Restoration of a lost metal-binding site: construction of two different copper sites into a subunit of the E. coli cytochrome o quinol oxidase complex.

J van der Oost 1, P Lappalainen 1, A Musacchio 1, A Warne 1, L Lemieux 1, J Rumbley 1, R B Gennis 1, R Aasa 1, T Pascher 1, B G Malmström 1, et al.
PMCID: PMC556854  PMID: 1324168

Abstract

The cupredoxin fold, a Greek key beta-barrel, is a common structural motif in a family of small blue copper proteins and a subdomain in many multicopper oxidases. Here we show that a cupredoxin domain is present in subunit II of cytochrome c and quinol oxidase complexes.

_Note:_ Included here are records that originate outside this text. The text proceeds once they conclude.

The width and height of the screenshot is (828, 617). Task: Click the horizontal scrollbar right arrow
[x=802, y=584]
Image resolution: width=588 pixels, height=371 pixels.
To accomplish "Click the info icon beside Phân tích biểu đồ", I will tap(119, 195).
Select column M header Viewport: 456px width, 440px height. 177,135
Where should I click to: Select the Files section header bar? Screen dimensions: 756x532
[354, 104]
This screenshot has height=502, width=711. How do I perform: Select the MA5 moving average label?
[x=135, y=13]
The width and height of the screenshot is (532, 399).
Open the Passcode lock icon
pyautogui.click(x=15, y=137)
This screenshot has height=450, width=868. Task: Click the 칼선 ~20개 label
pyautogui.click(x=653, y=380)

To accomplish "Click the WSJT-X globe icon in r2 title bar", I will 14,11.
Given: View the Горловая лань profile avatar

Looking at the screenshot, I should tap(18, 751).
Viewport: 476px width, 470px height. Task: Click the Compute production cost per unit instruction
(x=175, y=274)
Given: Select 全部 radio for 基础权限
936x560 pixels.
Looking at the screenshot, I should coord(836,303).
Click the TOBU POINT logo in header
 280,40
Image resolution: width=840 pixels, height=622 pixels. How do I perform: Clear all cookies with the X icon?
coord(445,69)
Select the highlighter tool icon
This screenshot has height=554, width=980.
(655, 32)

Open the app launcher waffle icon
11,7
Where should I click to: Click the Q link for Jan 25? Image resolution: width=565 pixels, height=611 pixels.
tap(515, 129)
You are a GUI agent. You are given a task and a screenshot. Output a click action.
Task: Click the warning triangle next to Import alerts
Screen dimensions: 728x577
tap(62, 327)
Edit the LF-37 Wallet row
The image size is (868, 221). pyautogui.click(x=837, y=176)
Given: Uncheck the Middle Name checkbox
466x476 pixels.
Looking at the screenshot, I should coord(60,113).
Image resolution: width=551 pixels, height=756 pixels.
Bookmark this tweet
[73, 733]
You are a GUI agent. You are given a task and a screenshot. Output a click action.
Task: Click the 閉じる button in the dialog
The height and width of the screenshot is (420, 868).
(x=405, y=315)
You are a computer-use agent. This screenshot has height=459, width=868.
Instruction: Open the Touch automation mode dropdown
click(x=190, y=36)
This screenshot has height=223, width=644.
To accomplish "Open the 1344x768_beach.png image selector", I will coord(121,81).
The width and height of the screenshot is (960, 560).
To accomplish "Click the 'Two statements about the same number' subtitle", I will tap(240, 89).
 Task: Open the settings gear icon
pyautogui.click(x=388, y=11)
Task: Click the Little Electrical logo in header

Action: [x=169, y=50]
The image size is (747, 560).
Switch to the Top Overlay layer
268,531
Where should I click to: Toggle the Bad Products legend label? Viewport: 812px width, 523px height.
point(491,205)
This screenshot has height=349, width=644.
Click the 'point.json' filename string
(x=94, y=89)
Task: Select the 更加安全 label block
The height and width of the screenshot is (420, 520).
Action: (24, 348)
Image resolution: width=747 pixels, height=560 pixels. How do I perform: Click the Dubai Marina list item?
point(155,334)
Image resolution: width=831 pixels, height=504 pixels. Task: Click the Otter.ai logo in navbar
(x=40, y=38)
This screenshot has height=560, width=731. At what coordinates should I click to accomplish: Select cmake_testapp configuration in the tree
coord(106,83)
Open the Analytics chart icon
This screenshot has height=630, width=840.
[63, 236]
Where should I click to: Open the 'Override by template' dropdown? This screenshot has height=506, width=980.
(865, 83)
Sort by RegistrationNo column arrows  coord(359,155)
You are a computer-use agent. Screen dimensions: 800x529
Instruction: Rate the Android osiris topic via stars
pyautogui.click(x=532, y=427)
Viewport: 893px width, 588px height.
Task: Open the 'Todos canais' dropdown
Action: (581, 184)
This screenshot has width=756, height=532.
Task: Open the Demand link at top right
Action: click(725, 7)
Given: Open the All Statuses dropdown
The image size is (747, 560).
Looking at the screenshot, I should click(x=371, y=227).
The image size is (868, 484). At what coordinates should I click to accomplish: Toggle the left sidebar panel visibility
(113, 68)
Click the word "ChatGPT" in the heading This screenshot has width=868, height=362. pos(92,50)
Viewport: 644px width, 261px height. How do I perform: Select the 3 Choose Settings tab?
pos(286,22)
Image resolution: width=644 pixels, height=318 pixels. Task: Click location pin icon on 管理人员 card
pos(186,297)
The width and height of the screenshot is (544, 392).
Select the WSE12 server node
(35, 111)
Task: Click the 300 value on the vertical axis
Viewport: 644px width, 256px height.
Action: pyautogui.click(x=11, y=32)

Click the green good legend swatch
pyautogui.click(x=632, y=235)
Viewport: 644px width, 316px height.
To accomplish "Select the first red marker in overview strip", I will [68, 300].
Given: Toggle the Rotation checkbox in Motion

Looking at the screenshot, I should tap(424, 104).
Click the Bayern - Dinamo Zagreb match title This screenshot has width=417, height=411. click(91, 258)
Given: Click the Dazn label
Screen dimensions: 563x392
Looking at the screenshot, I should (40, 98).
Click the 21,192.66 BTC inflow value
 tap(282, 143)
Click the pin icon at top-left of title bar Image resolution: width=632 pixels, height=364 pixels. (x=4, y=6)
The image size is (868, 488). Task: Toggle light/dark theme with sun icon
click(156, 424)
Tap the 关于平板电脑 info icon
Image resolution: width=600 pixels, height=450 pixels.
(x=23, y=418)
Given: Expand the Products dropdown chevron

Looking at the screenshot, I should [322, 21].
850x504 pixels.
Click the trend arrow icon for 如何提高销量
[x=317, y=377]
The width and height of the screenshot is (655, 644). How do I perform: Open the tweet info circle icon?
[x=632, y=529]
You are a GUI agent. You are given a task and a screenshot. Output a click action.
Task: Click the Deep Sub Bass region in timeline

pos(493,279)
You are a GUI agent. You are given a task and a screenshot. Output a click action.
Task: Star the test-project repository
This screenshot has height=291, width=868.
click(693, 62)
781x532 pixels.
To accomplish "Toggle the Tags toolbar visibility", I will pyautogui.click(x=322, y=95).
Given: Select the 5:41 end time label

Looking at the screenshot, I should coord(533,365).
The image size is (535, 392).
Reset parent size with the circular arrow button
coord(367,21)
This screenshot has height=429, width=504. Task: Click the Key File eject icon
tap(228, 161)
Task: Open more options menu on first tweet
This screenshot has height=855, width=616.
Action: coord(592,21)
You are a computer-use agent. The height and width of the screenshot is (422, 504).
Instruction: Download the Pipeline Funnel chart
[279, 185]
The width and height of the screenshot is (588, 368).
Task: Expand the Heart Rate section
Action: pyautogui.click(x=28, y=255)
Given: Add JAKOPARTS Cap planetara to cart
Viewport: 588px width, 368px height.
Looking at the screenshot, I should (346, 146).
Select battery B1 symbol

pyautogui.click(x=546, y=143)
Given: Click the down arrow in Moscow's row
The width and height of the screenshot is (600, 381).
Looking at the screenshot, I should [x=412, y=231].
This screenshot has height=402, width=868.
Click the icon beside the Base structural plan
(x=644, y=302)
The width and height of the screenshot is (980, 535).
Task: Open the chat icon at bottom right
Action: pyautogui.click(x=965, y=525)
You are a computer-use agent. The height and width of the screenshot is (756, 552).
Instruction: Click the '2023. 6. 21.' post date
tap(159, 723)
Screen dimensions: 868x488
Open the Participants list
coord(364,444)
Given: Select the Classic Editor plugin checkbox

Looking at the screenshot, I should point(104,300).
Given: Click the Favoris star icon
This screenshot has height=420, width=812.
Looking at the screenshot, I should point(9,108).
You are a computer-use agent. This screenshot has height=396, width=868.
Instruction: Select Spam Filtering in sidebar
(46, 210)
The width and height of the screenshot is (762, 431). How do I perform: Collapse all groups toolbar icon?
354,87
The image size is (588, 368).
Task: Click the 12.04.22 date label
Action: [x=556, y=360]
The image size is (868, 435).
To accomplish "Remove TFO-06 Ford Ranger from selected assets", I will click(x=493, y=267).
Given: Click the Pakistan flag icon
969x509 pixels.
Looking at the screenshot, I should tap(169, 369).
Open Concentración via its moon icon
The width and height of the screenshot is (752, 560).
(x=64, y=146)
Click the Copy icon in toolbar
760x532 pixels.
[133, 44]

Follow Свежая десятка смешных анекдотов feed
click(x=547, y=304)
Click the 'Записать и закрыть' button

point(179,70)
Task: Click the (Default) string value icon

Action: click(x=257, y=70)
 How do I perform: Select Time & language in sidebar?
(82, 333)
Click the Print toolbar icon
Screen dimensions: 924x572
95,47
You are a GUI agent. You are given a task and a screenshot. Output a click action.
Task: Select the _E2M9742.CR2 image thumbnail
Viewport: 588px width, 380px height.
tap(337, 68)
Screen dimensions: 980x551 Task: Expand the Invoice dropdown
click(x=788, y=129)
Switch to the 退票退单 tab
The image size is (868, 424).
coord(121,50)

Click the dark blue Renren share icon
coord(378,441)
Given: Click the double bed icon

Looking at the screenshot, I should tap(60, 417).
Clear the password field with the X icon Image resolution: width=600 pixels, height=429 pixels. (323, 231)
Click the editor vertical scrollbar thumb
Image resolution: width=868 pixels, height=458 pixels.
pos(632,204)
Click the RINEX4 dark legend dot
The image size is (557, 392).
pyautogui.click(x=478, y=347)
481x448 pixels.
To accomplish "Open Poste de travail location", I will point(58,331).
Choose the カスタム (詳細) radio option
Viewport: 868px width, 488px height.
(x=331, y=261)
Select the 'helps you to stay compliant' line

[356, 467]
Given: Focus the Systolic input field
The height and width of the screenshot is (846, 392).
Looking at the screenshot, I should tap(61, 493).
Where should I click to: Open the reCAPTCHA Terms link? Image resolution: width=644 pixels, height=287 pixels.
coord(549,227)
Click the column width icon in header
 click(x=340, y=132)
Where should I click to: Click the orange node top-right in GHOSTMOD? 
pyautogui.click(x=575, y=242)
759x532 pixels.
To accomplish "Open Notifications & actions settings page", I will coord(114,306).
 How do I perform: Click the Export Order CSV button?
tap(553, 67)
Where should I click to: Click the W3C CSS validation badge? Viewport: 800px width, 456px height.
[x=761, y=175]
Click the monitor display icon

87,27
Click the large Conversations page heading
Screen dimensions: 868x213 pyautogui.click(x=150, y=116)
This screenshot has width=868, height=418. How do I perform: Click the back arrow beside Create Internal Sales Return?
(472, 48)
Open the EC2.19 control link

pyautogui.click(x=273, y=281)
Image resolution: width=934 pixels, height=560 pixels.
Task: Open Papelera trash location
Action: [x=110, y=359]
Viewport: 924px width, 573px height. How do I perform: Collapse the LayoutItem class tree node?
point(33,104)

In the former complex this subunit is thought to bind a copper centre called CuA which is missing from the latter complex. We have expressed the C-terminal fragment of the membrane-bound CyoA subunit of the Escherichia coli cytochrome o quinol oxidase as a water-soluble protein. Two mutants have been designed into the CyoA fragment. The optical spectrum shows that one mutant is similar to blue copper proteins. The second mutant has an optical spectrum and redox potential like the purple copper site in nitrous oxide reductase (N2OR). This site is closely related to CuA, which is the copper centre typical of cytochrome c oxidase. The electron paramagnetic resonance (EPR) spectra of both this mutant and the entire cytochrome o complex, into which the CuA site has been introduced, are similar to the EPR spectra of the native CuA site in cytochrome oxidase. These results give the first experimental evidence that CuA is bound to the subunit II of cytochrome c oxidase and open a new way to study this peculiar copper site.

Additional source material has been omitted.